NASA’s Dawn mission has returned images from the giant asteroid Vesta that scientists say include long, narrow gullies along the walls of relatively young craters.
The discovery has revealed a mystery that scientists are now trying to solve. The images from Dawn show two different types of gullies. Some are straight chutes, while others wind about and end in what NASA is calling “lobe-shaped” deposits.
“The straight gullies we see on Vesta are textbook examples of flows of dry material, like sand, that we’ve seen on Earth’s moon and we expected to see on Vesta,” said Jennifer Scully, a Dawn team member at the University of California, Los Angeles. “But these sinuous gullies are an exciting, unexpected find that we are still trying to understand.”

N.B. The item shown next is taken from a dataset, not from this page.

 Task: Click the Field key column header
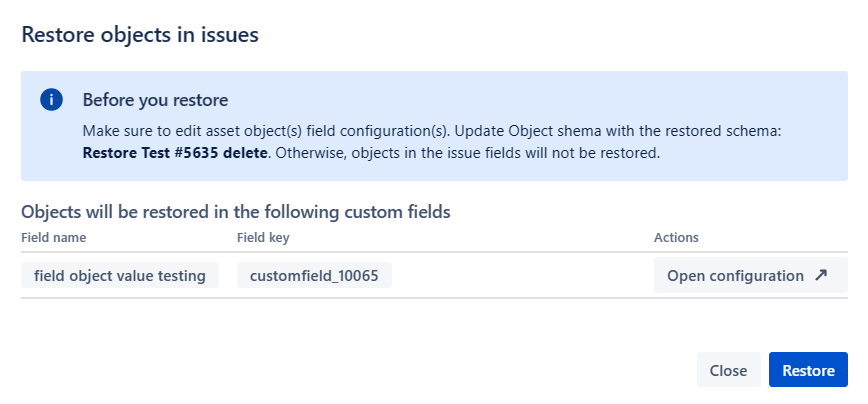click(263, 237)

The “sinuous” gullies are longer, narrower, and curvier than the others. The also begin from V-shaped, collapsed regions researchers have described as “alcoves.” The current hypothesis is that two different processes formed the different gullies.

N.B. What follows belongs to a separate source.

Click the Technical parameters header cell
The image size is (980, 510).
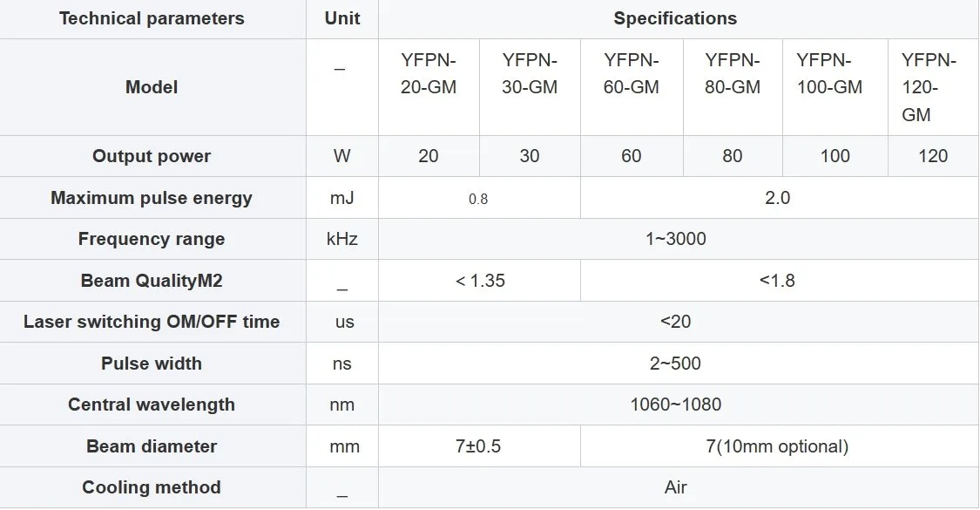(x=152, y=19)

“On Earth, similar features – seen at places like Meteor Crater in Arizona – are carved by liquid water,” said Christopher Russell, Dawn’s principal investigator at UCLA. “On Mars, there is still a debate about what has caused them. We need to analyze the Vesta gullies very carefully before definitively specifying their source.”
Researchers are looking to Earth and Mars for clues about Vesta’s gullies, but mystery still remains. Scientists have been debating the explanation for Mars’ gullies for years. Some possible causes include liquid water and carbon-dioxide frost that causes fresh flows of Martian sand.